## ACTIVITY 1
In the passage on the Parks–Bielschowsky three-step test, who originally described the test?
## ACTIVITY 2
Write what comes next in the passage on the Parks–Bielschowsky three-step test, starting after its final sentence.

## PAGE EXTRACT
· · · · ·

- Synonyms: Park's three-step test, Bielschowsky head tilt test
- Test of: Extraocular muscle

= Parks–Bielschowsky three-step test =

The Parks–Bielschowsky three-step test, also known as Park's three-step test or Bielschowsky head tilt test, is a method used to isolate the paretic extraocular muscle, particularly superior oblique muscle and trochlear nerve (fourth cranial nerve), in acquired vertical double vision. It was originally described by Marshall M. Parks.

==Bielschowsky's head tilt test==
- Step 1: Determine which eye is hypertrophic in primary position. If there is right hypertropia in primary position, then the depressors of the R eye (IR/SO) or the elevators of the L eye are weak (SR/IO).
- Step 2: Determine whether the hypertropia increases on right or left gaze. The vertical rectus muscles have their greatest vertical action when the eye is abducted. The oblique muscles have their greatest vertical action when the eye is adducted.
- Step 3: Determine whether the hypertropia increases on right or left head tilt. During right head tilt, the right eye intorts (SO/SR) and the left eye extorts (IO/IR).
When a healthy individual tilts their head, the superior oblique and superior rectus muscles of the eye closest to the shoulder keep the eye level. The inferior oblique and inferior rectus muscles keep the other eye level. In patients with superior oblique palsy, the superior rectus muscle's action is not counteracted by the superior oblique muscles. This leads to vertical deviation of the affected eye when the head is tilted towards the affected eye. However, there is no deviation when the head is tilted towards the unaffected eye because the superior oblique muscle is not stimulated in the affected eye, but rather it is stimulated in the unaffected eye. When there is a discrepancy in ocular deviation based on which way the head is tilted, the patient is diagnosed with unilateral palsy of the superior oblique muscle due to damage in the Trochlear Nerve.

· · · · ·

## AVAILABLE DATA
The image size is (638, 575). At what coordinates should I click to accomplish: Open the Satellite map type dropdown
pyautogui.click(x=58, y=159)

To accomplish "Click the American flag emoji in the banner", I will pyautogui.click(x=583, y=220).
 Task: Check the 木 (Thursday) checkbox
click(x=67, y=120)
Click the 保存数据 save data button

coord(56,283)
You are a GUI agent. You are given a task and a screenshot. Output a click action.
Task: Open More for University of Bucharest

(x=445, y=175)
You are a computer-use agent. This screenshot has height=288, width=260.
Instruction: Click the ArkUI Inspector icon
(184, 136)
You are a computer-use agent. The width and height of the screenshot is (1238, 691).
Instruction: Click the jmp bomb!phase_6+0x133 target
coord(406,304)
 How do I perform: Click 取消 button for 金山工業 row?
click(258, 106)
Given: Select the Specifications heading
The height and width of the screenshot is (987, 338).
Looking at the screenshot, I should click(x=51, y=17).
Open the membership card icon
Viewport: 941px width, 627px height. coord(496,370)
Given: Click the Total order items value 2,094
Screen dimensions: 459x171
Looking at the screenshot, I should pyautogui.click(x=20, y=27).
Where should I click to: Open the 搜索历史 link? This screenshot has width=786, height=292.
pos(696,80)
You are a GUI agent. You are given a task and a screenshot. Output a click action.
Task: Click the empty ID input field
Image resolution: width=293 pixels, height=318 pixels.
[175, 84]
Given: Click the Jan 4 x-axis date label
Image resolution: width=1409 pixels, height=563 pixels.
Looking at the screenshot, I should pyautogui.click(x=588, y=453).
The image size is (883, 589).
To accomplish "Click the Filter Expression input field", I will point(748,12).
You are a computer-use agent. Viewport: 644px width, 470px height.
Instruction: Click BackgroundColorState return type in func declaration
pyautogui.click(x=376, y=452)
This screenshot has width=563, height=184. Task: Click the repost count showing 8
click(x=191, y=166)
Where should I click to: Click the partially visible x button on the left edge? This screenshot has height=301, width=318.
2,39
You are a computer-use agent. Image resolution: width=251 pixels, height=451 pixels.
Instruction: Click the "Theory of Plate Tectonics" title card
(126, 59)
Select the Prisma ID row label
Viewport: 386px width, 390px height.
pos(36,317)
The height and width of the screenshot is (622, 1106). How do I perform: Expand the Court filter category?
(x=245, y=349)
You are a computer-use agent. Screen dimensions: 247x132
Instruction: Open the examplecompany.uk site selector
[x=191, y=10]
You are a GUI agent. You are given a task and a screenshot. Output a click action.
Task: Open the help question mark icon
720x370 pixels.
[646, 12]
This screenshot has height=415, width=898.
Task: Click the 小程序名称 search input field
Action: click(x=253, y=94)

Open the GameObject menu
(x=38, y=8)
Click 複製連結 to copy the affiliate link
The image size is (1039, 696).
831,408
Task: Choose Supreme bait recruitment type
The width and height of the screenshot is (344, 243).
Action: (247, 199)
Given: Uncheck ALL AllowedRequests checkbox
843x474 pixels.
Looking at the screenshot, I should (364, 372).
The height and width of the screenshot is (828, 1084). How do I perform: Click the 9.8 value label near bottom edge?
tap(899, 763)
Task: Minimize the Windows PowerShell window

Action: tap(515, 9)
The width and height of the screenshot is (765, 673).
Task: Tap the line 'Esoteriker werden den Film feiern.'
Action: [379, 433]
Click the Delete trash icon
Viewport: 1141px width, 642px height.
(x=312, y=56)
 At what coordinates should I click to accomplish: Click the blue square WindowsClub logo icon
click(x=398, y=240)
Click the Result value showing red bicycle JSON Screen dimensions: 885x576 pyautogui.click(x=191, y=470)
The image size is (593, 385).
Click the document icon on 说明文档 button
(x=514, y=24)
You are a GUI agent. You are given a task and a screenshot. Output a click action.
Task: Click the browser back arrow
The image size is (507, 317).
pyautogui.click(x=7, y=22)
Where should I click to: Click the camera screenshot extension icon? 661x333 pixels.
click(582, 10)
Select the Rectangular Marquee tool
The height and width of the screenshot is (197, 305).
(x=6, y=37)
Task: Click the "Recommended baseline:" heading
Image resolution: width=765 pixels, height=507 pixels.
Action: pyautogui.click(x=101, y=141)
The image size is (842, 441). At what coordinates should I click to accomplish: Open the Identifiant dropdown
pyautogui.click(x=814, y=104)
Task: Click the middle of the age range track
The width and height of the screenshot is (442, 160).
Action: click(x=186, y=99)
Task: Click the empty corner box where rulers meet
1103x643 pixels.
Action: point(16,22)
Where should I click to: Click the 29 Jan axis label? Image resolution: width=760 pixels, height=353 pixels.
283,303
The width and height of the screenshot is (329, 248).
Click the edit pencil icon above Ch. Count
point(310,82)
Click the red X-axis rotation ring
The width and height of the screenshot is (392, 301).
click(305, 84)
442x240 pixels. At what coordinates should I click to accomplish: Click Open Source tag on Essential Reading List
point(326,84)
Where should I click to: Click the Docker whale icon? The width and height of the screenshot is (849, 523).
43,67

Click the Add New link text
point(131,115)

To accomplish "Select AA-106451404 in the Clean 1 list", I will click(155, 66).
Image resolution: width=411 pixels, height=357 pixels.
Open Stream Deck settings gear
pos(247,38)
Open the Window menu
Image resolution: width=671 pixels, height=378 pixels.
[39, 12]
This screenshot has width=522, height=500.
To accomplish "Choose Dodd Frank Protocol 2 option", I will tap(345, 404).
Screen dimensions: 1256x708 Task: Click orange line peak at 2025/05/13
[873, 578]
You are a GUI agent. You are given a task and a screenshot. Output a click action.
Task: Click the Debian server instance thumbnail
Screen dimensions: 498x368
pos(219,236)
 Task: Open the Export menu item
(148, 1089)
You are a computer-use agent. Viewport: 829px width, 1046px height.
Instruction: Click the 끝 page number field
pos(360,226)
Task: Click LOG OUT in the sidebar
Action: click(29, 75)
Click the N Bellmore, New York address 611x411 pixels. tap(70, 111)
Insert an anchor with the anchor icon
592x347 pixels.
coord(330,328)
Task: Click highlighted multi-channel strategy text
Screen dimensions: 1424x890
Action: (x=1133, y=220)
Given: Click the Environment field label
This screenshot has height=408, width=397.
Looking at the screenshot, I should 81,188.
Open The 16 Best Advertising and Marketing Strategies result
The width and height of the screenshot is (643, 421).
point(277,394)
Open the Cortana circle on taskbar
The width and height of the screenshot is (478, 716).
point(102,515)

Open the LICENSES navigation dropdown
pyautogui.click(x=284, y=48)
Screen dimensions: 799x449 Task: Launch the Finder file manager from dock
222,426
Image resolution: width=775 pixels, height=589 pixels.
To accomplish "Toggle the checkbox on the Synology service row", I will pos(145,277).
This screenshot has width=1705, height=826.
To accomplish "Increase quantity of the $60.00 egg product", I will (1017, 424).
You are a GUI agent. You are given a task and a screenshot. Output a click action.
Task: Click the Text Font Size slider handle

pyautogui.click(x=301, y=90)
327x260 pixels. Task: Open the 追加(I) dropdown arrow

· · · · ·

## EXERCISE RESPONSE 1
Marshall M. Parks

## EXERCISE RESPONSE 2
People with superior oblique palsy on one side experience double vision, which is improved or even abolished by tilting the head towards the shoulder on the unaffected side. Tilting the head towards the shoulder on the affected side will make the double vision worse by causing increased separation of the two images seen by the patient.

Lateralization of side of defect based on Parks-Bielschowsky three-step test:

1. Ipsilesional central gaze hypertropia
2. Vertical diplopia greater in contralesional than ipsilesional gaze
3. Vertical diplopia greater in ipsilesional than contralesional head tilt

==History==
The physiologic basis of the head tilt test was explained by Alfred Bielschowsky and Hofmann in 1935. However, Nagel described it 30 years prior to Bielschowsky when he noted that the combined action of the superior rectus muscle and the superior oblique muscle of one eye and of the inferior rectus and inferior oblique muscles in the fellow eye causes incycloduction and excycloduction. The procedure that we now follow was given by Marshall M. Parks.